Integrado no evento que de 22 a 25 de maio levará 43 companhias à referida cidade do distrito de Aveiro e Área Metropolitana do Porto, o espetáculo em causa é “Acts of Liberation / Atos de Libertação” e tem produção do coletivo espanhol Money for Free (Dinheiro de Graça, na tradução do inglês), cujo diretor artístico, Sergi Estebanell, promete para as 18h30 do dia 24 uma intervenção “poético-política” cujo objetivo é “emocionar, quebrar barreiras, capturar o momento presente e promover uma reflexão profunda”.

Na prática, a personagem descrita como “John Fisherman” (João Pescador) estará suspensa de um prédio e, sob uma capa impermeável amarela, sem mostrar o rosto, lançará sobre a multidão uma cana de pesca em que o isco poderá chegar a um total de 200 euros. Enquanto isso, dois outros elementos do coletivo estarão no solo a invetivar os espectadores, para selecionar quem merece receber o montante que o pescador se propõe libertar.

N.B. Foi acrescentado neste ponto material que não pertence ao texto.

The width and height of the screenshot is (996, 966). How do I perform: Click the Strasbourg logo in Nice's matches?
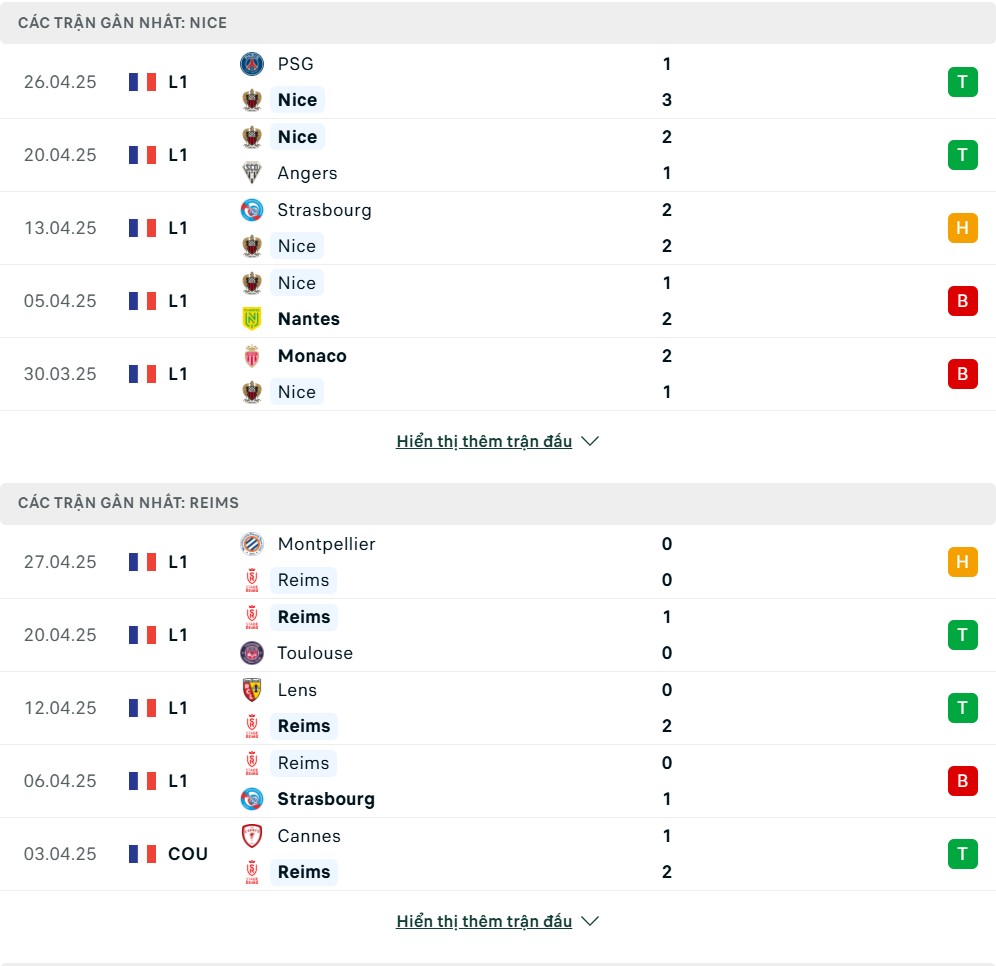[252, 210]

“O John dá mesmo o dinheiro e as pessoas fazem o que quiserem com ele”, garante Estebanell em entrevista à Lusa. “Quem ganha mais são os espectadores que forem particularmente criativos na forma de o obter ou quem o público decidir que o deve receber”, adianta.

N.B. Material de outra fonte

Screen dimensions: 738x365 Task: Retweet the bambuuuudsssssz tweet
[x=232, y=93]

Independentemente das reações observadas, o diretor do coletivo Money for Free diz que não há comportamentos certos ou errados: “O espetáculo é simplesmente um espelho da nossa sociedade capitalista porque o que acontece durante a performance reflete o que nós somos”.

“Algumas pessoas vão ativamente atrás do dinheiro, outras não acreditam no que está a acontecer, outros propõem ideias, regras e ações para mudar as coisas... Alguns ficam zangados, frustrados, e outros vão-se embora”, explicou.

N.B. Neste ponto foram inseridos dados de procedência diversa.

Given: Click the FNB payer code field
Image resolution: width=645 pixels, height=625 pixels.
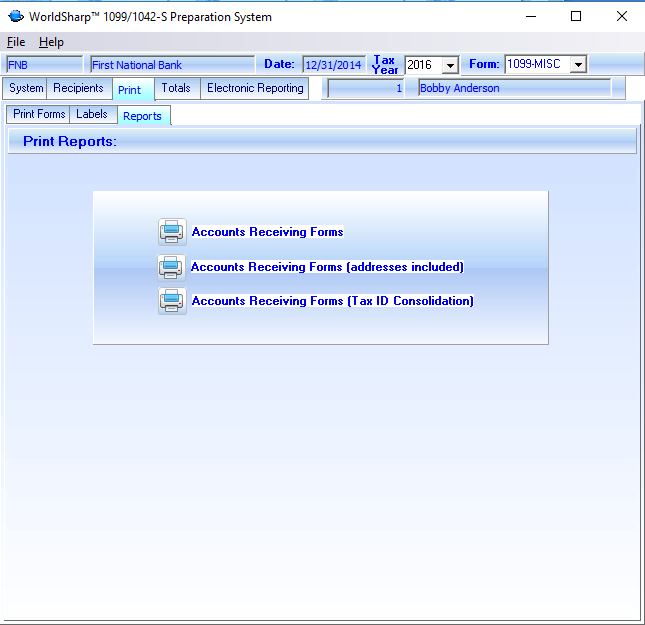Looking at the screenshot, I should coord(43,65).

Após a estreia do projeto em 2018 no festival catalão Fira Tàrrega e mais de 80 exibições em 20 países, Estebanell confessa que ainda se impressiona quando o público de “Acts of Liberation” se torna emotivo e participa genuinamente na performance. Sobre esses momentos, recorda assim como “algumas pessoas se libertaram a si próprias do símbolo do dinheiro ao realizarem gestos lindos: partilhando-o com quem precisa dele, fazendo declarações anticapitalistas, comendo-o, queimando-o ou deixando-o voar num balão”.

O espetáculo cumpre assim o objetivo de promover uma reflexão coletiva e individual sobre o culto do dinheiro, na consciência de que qualquer ação tem consequências.

“Acredito que estamos a viver numa sociedade cada vez mais individualista, narcisista e egocêntrica. Para obtermos algo juntos, temos que nos reconectar tanto com estranhos quanto com aqueles que amamos, porque uma ligação emocional pode ser o ponto de partida para a transformação social”, defende Estebanell.

Nesse esforço de coabitação que se quer tolerante e empática, o artista espanhol alerta, contudo, para a necessidade de evitar extremismos, qualquer que seja a ideologia na respetiva base. “Preocupam-me os extremos, as lutas entre pares, o pensamento rígido, a sistematização e automatização da humanidade – o deixarmos de olhar o outro, de o abraçar, de tomar conta dele”, admite.

Por isso mesmo, a convicção de Estebanell é que a sua área profissional tem um papel ativo a desempenhar na “nova era” em que agora se vive: “Temos que ouvir e compreender o outro – não apenas do ponto de vista racional, mas também física e emocionalmente – e a arte é essencial para o conseguirmos”.